Page:Martineau - Dupleix et l’Inde française, tome 4.djvu/430

Le texte de cette page a été corrigé et est conforme au fac-similé.

de vous-même le parti de retourner en France, suivant la permission que vous en avez demandée ci-devant et que vous attendiez quelqu’un pour vous remplacer, quoique vous n’en eussiez rien témoigné. Je m’y prêterai très volontiers pour vous marquer jusqu’où va ma parfaite considération pour vous. C’est même une espèce de dédommagement de la peine que j’ai ressentie en me voyant chargé de cette commission et de ce que le choix est tombé sur moi plus que sur tout autre, puisque je me trouve par là en état de vous rendre un service, qui ne serait peut-être pas venu dans l’esprit de bien d’autres. »

On ne peut que s’imaginer les sentiments qui assaillirent Dupleix lorsqu’il lut cette lettre, et que s’ouvrit brusquement devant lui le vide de toutes ses espérances ; malgré les bruits qui couraient depuis trois jours, il ne croyait pas à la possibilité de son rappel et Arnaud, qui l’ignorait lui-même, n’avait pu le préparer à ce douloureux sacrifice d’amour-propre.

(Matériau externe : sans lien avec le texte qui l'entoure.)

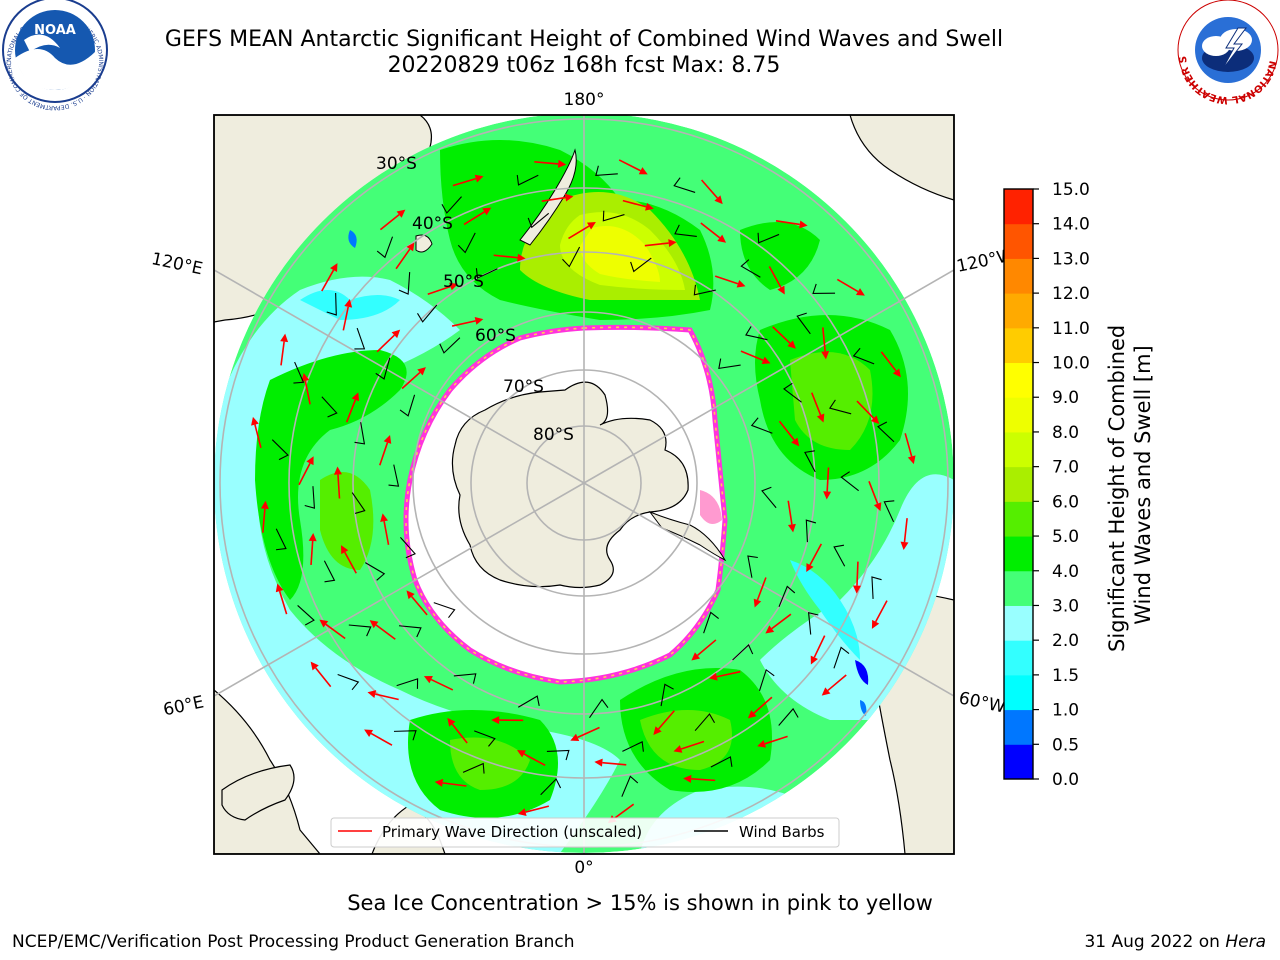 This screenshot has width=1280, height=960. Describe the element at coordinates (396, 164) in the screenshot. I see `lat-label-30s: 30°S` at that location.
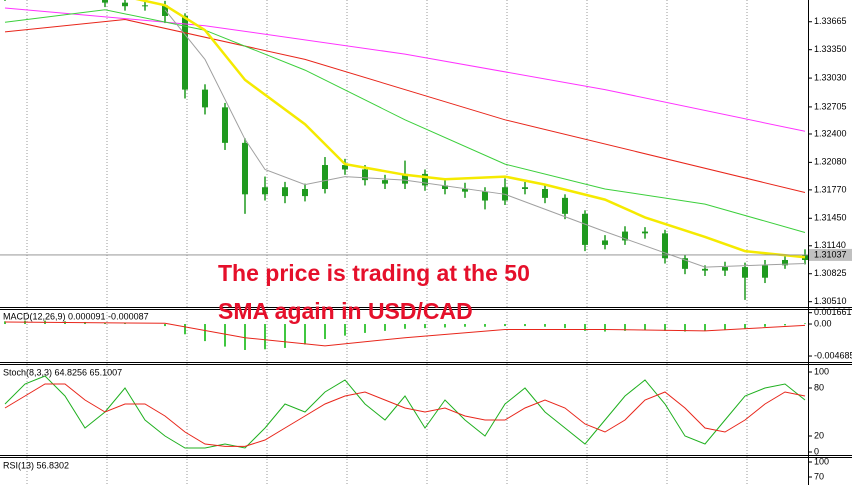 Image resolution: width=852 pixels, height=485 pixels. What do you see at coordinates (62, 372) in the screenshot?
I see `indicator-label: Stoch(8,3,3) 64.8256 65.1007` at bounding box center [62, 372].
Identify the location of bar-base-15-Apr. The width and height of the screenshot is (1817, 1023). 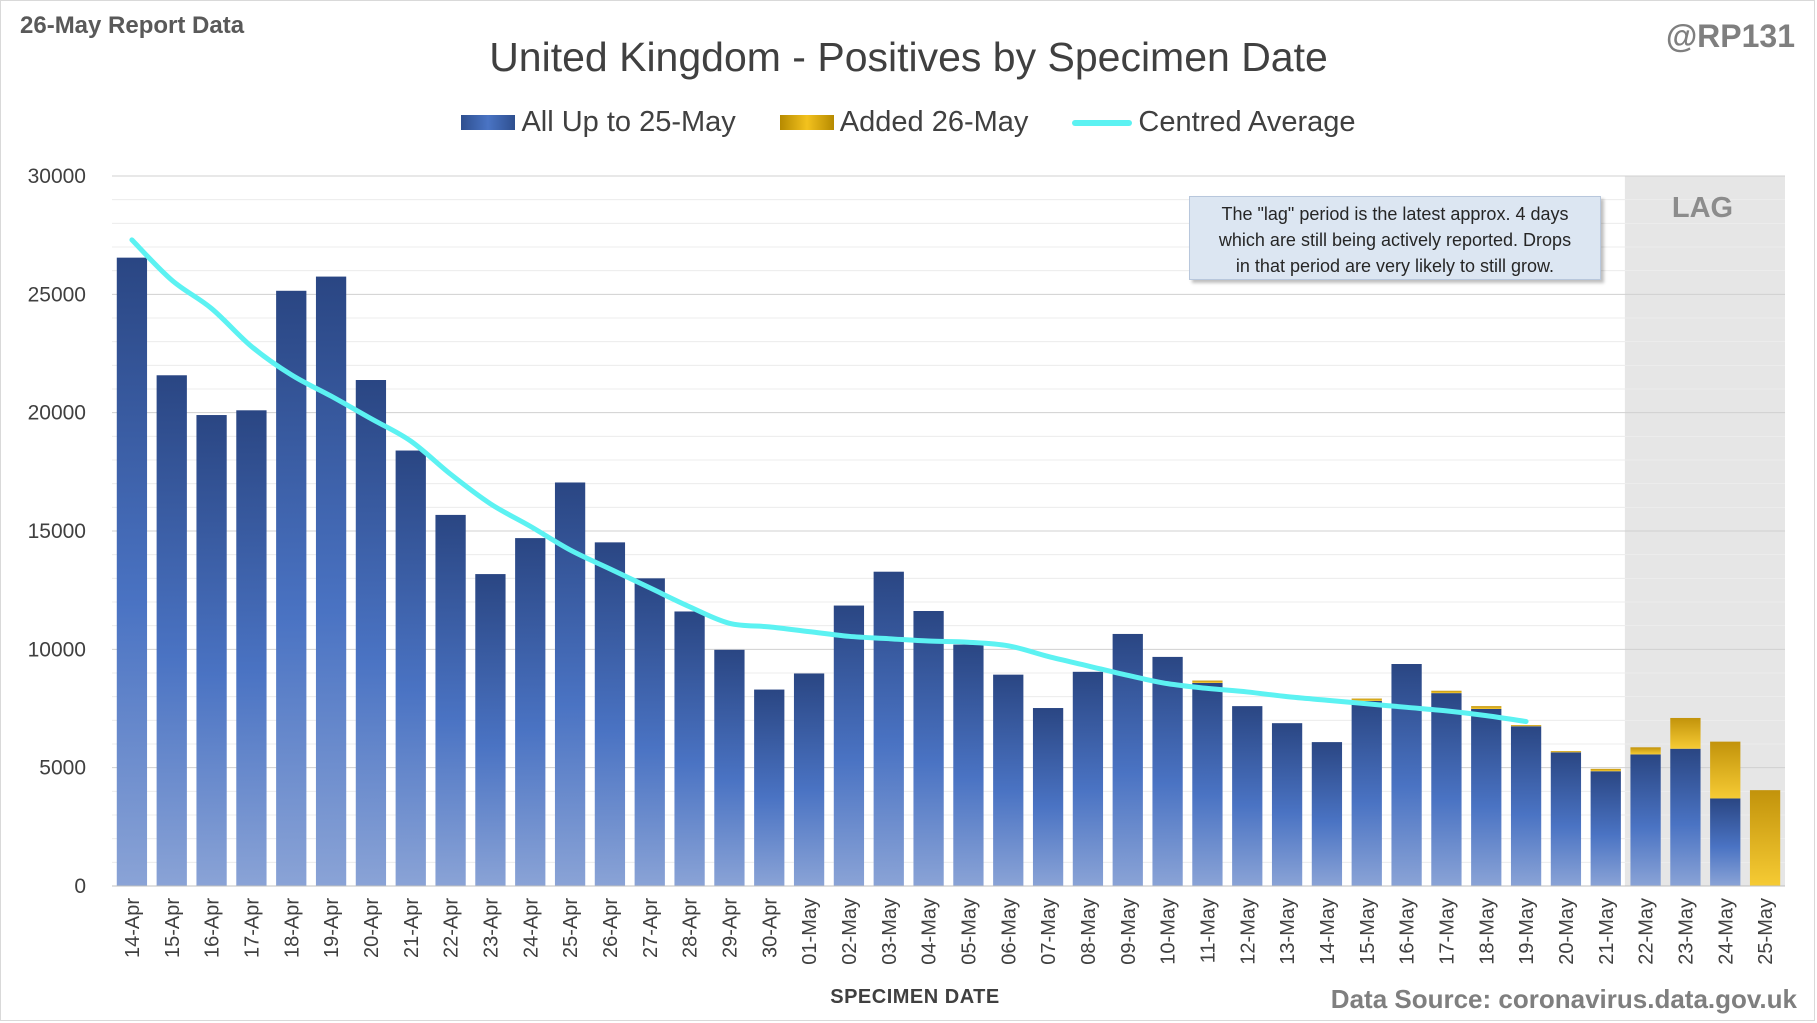
(172, 630).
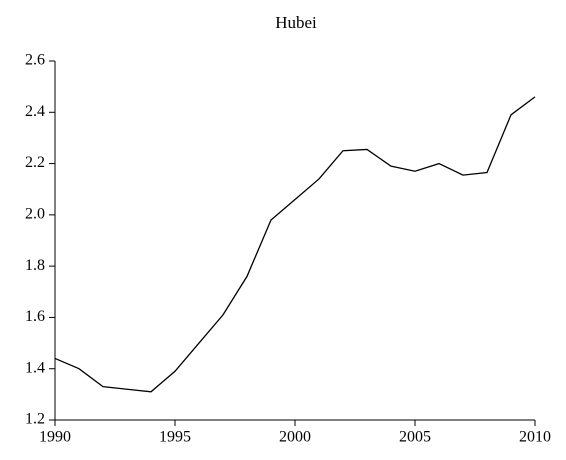 The image size is (566, 460). I want to click on y-tick-label: 2.6, so click(35, 60).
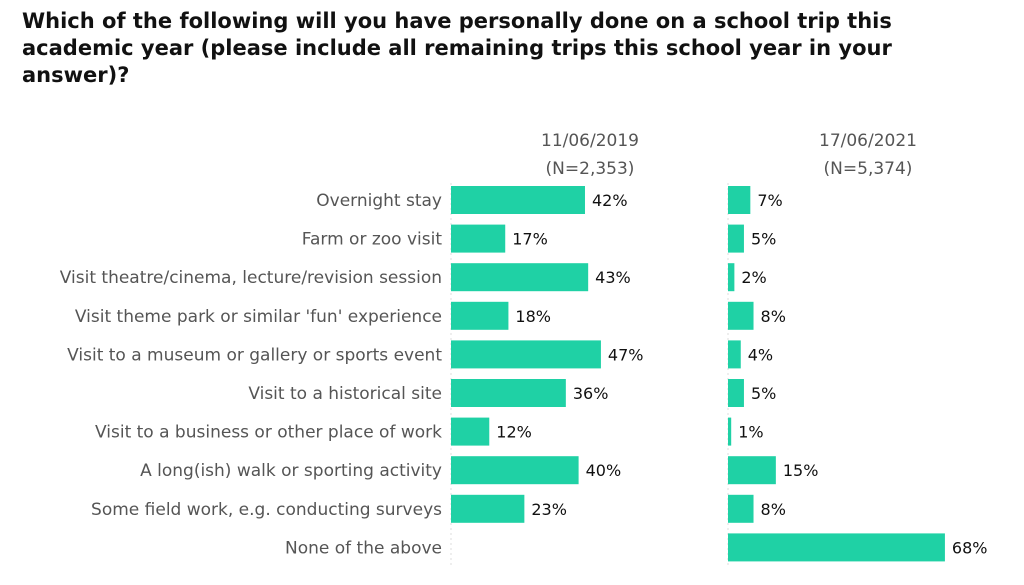 Image resolution: width=1024 pixels, height=585 pixels. What do you see at coordinates (372, 240) in the screenshot?
I see `category-label: Farm or zoo visit` at bounding box center [372, 240].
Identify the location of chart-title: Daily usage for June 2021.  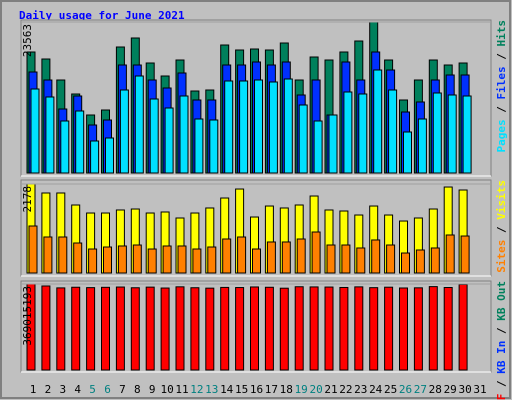
(102, 16).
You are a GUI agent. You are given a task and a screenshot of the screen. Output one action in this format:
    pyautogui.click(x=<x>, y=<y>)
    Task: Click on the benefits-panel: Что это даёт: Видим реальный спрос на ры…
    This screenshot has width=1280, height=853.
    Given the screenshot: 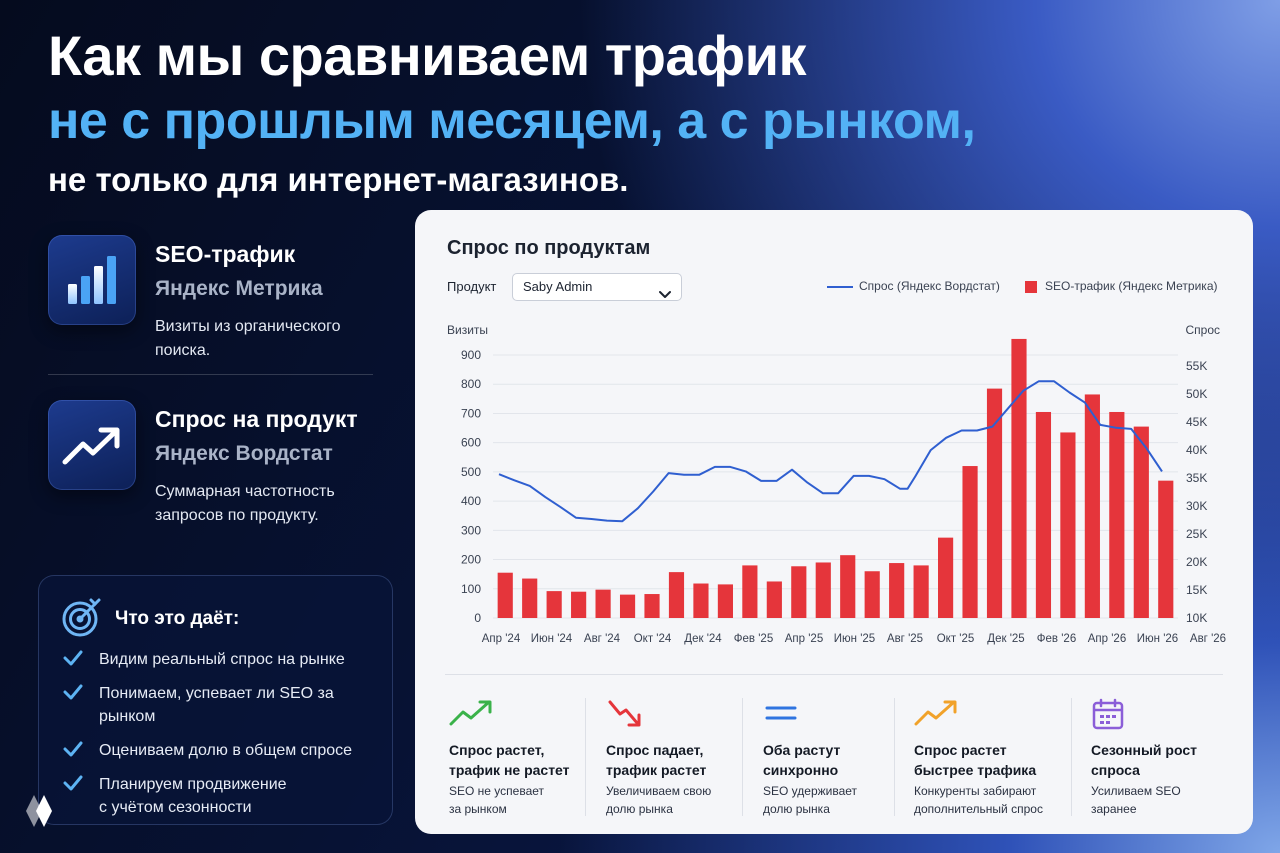 What is the action you would take?
    pyautogui.click(x=216, y=700)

D’après une lettre à Savalette du 8 septembre, Dupleix comptait rester encore une année dans l’Inde, « pour donner tous ses soins à l’opération pour laquelle on envoyait Godeheu, l’éclairer de ses lumières et l’aider en tout. » (B. N. 9151, p. 197-198). La désillusion fut brutale. Un autre que Dupleix eut peut-être perdu toute présence d’esprit ; son visage ne trahit aucune émotion et s’il n’alla pas jusqu’à crier Vive le Roi ! — ce qui eut été excessif — il fit preuve d’un tel sang-froid que Godeheu lui-même ne put s’empêcher de lui marquer son étonnement. Il est vrai que dans une autre lettre à Montaran, également du 8 septembre, Dupleix nous apprend que depuis le jour où il avait appris l’envoi d’un commissaire, il était préparé à tout ce qui pouvait lui arriver de disgracieux. Son rappel ne l’avait donc qu’à moitié surpris, et cependant il n’y comptait pas.